> [PAGE EXTRACT]
In the new statement, banks also referred to a study by economist Andrew Negrinis, who studied at Stanford. According to his estimate, if stablecoin yields start actively pulling funds from deposits, the volume of lending to consumers, small businesses, and farmers could decrease by more than 20%.
At the same time, White House economists stated back in April that banning stablecoin yields could increase bank lending by only $2.1 billion, which corresponds to an increase of about 0.02%.
Banks Demand to Close the ‘Loophole’ in the Law
The main complaints from banks concern section 404 in the current version of the CLARITY Act. According to financial organizations, the current text essentially allows crypto platforms to pay users yields bypassing traditional banking restrictions.
Banking associations call this a serious loophole and say it must be closed.
They also reported that in the coming days they will submit their proposals to lawmakers to tighten the bill’s text.

> [PROVIDED RECORDS]
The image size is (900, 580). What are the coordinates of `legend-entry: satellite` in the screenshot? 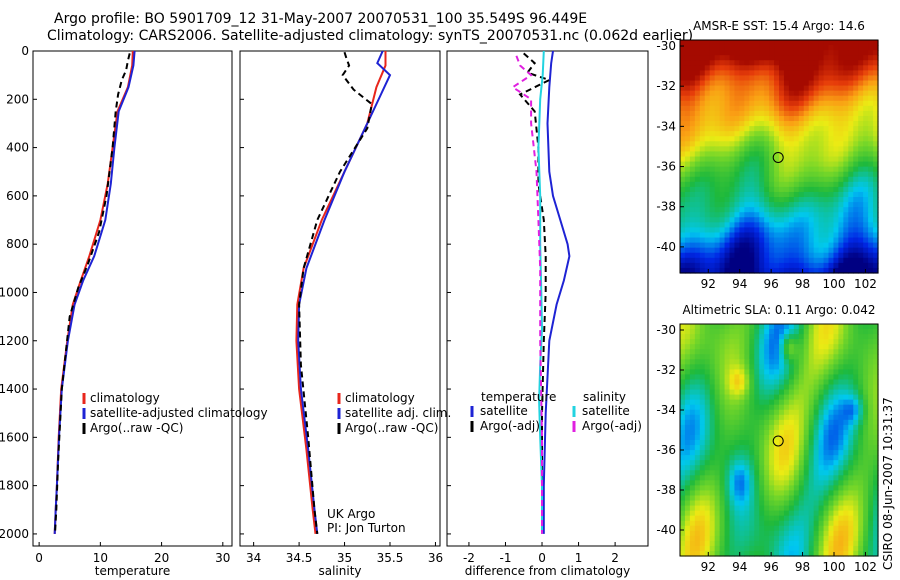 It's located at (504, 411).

==

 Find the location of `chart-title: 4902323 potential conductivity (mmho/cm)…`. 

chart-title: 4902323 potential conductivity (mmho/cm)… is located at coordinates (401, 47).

* * *

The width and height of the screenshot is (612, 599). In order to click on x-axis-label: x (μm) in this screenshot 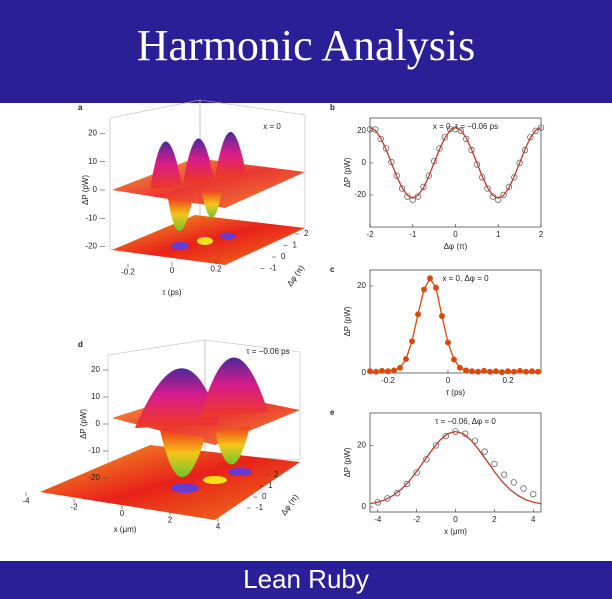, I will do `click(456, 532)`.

> [TASK 1] In the stablecoin yield article, which section of the CLARITY Act draws the banks' main complaints?
> [TASK 2] For each statement, say whether it agrees with the stablecoin yield article, answering yes or no and quoting the words that decide it. (a) White House economists said a ban on stablecoin yields would raise bank lending by about 0.02%. (b) Negrinis estimated that lending to consumers, small businesses, and farmers could fall by less than 10%. (c) The banking associations have already handed their proposals to lawmakers.
> [TASK 3] Write a continuation of the stablecoin yield article, picking up after its final sentence.
The records were taken from a separate source.

> [RESPONSE BOX 1] Section 404.

> [RESPONSE BOX 2]
(a) Yes: "which corresponds to an increase of about 0.02%"
(b) No: "could decrease by more than 20%"
(c) No: "in the coming days they will submit their proposals to lawmakers"

> [RESPONSE BOX 3]
At the same time, Thom Tillis believes that the current version of the CLARITY Act actually reflects a compromise. According to him, the law prohibits paying yields on “passive” stablecoin balances, but still allows crypto companies to offer users other forms of rewards.
Tillis also emphasized that the main task now is not to break bipartisan support for the law and finally give the market at least some clarity on the rules.
According to him, part of the banking sector may not be interested in either the development of the crypto industry or the emergence of such clarity.
The current version of the CLARITY Act was published on Friday. After that, Coinbase and other representatives of the crypto industry began actively pushing for the bill to be considered in the Senate as early as next week.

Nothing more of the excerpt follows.